[[ EXERCISE INPUT, beginning ]]
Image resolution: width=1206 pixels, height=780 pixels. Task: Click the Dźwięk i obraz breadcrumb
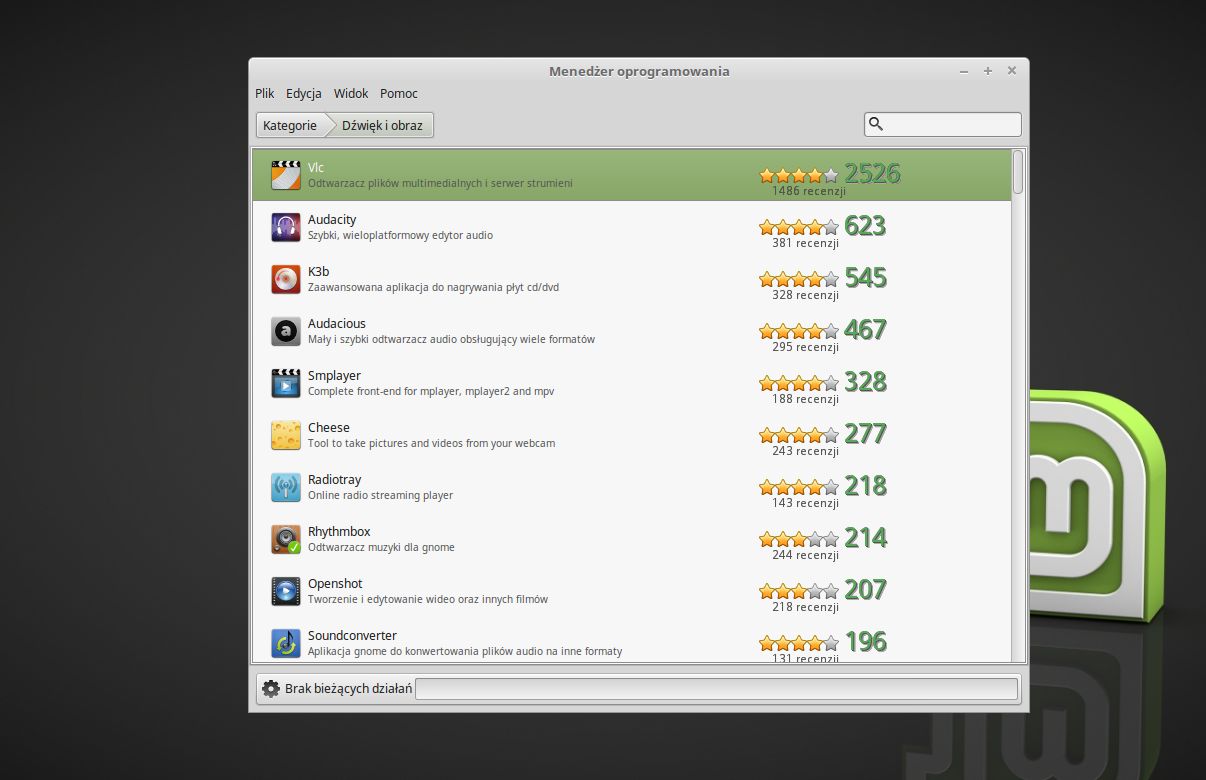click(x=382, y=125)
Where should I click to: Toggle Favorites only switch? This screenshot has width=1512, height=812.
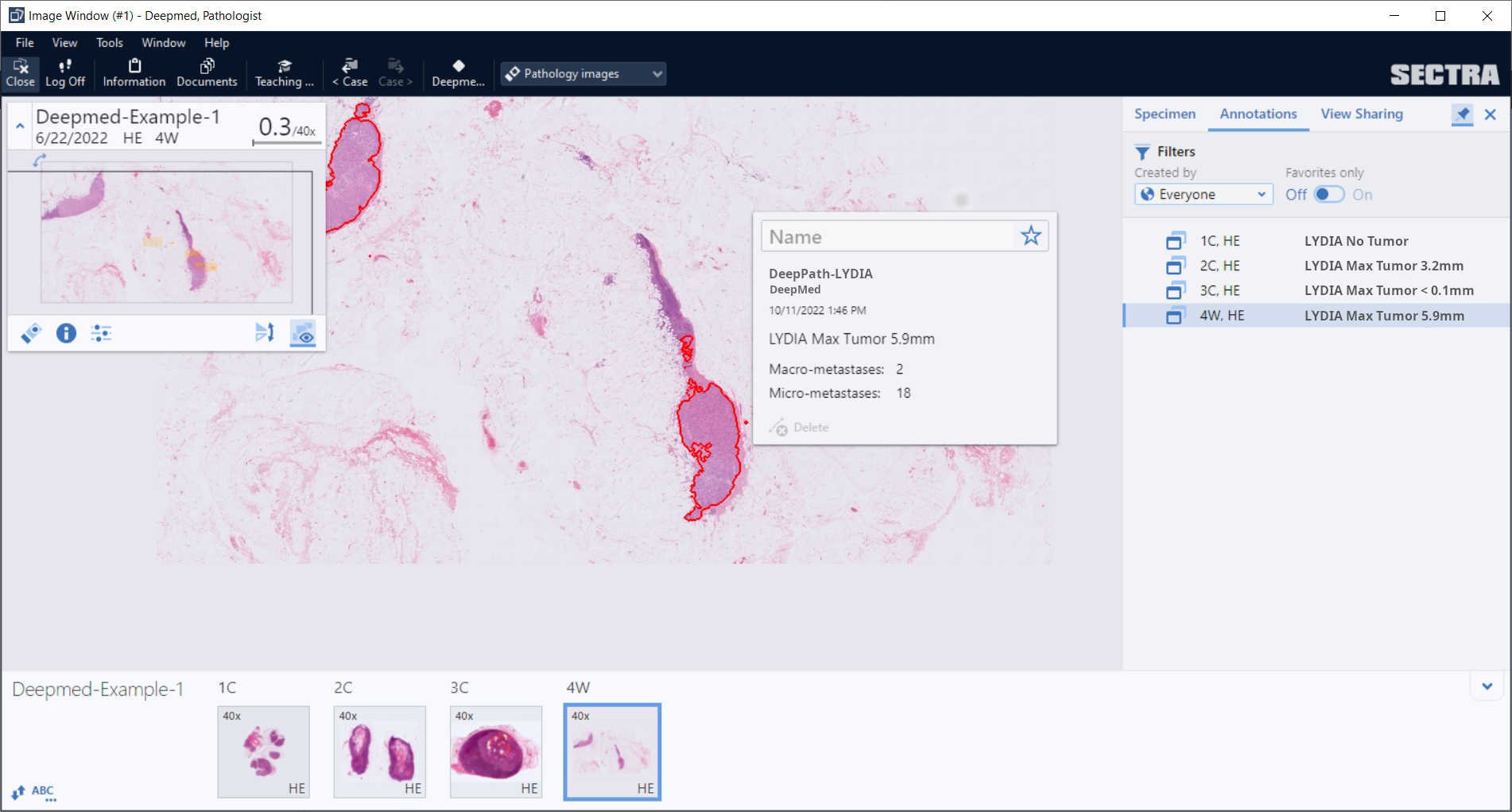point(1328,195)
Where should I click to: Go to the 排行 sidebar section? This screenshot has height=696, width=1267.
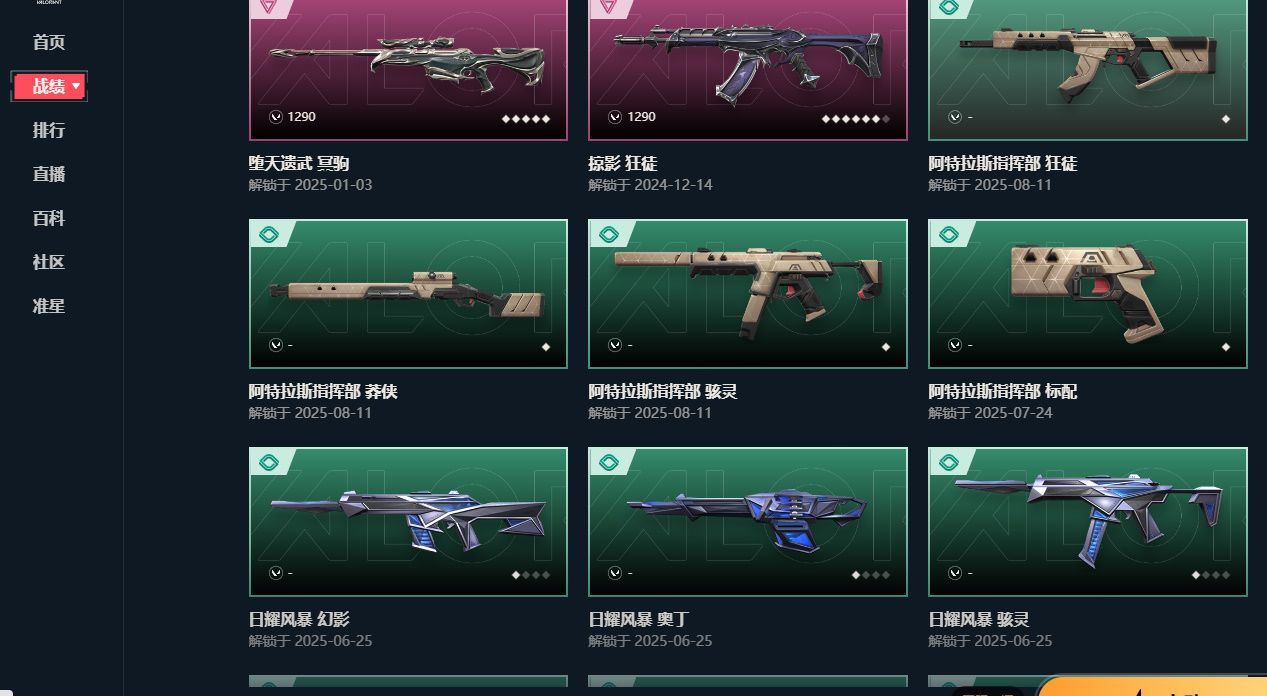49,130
[[ EXERCISE INPUT, end ]]
Render all entries verbatim, excluding any pictures they hold.

Image resolution: width=1206 pixels, height=780 pixels. Task: Click the Dźwięk i obraz breadcrumb
click(x=382, y=125)
Where should I click to: Toggle Favorites only switch? This screenshot has width=1512, height=812.
point(1328,195)
Where should I click to: Go to the 排行 sidebar section? This screenshot has height=696, width=1267.
49,130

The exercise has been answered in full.